The second and more disabling response to the performer image is one of paralysis. In this case ministers are so frightened by the demands preaching makes on them that it is hard for them to get down to effective preparation for it. One of the things that I have discovered at the Institute is how many ministers really cannot produce anything for minimum presentation until the late hours of Saturday or early Sunday morning. They may have conscientiously begun their preparation on the previous Monday, yet on Sunday morning, exhausted, anxious, and full of self-disgust, they finally crawl into their pulpits to deliver a sermon poorly focused, inadequately expressed, and unrelated to anything but the preacher’s desperation. They are like bakers who have mixed the ingredients for bread, worked it into the shape of a loaf, but are forced to deliver the bread before it is baked because the customers have arrived and demand immediate delivery. Under these circumstances the homiletical loaf is either unbaked or half baked. I do not say this harshly or unkindly. The anxieties provoked by the loneliness and demands of preaching can so paralyze preachers’ efforts that they cannot assemble their thoughts in time to assimilate them and relate them to the contemporary context out of which they have to be heard.

The theology of ministry implicit in this kind of preaching, in which the preacher sees himself as solely responsible, contradicts the doctrine of ministry that we profess. We profess that all ministries are the ministry of the church. Since the church is made up of clergy and laity, it follows that both have responsibilities in all ministries, and this is no less true for preaching. It is my belief that some of the weakness of preaching stems from the fact that it has been thoroughly clericalized and made the exclusive responsibility of the ordained minister. The alternative to the clericalization of preaching is the recovery of preaching as exemplified in our Lord’s preaching.
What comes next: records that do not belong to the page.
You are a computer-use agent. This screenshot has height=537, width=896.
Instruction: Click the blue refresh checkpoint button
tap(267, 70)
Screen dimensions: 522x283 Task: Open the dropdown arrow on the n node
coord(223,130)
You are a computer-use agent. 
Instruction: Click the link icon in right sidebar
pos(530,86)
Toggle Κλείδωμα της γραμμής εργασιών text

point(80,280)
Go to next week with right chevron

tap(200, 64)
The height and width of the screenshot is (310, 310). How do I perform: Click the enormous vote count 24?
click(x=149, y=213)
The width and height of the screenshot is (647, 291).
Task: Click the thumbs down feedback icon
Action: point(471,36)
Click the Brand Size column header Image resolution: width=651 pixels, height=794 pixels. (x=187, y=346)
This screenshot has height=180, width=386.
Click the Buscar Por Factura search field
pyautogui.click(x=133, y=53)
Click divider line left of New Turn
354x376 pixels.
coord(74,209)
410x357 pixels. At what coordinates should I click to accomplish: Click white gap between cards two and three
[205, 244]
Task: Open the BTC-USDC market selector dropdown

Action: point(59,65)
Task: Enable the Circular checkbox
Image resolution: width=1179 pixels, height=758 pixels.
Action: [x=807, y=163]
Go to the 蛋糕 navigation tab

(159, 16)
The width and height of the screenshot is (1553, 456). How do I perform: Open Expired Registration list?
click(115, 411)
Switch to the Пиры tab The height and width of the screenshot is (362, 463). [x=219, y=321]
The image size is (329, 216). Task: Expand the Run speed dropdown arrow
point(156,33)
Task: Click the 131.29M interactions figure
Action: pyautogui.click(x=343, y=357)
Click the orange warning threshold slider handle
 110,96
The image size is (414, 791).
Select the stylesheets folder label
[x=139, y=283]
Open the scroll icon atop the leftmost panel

He preached for the most part in response to the needs and questions of people. He made use of what people already knew and understood, and employed symbols already familiar to them, such as seeds and sowers, sheep and shepherd, vineyard and wine. The loss of meaning to contemporary man of biblical and theological language, and the problems resulting from the accelerated process of secularization and technological advance, present special problems to contemporary preachers that make the recovery of our Lord’s kind of preaching more than ever imperative. It is increasingly obvious that a traditionally oriented preacher will stand helpless in the face of a world which less and less needs either God as a working hypothesis or the rites and ceremonies that are traditionally associated with him.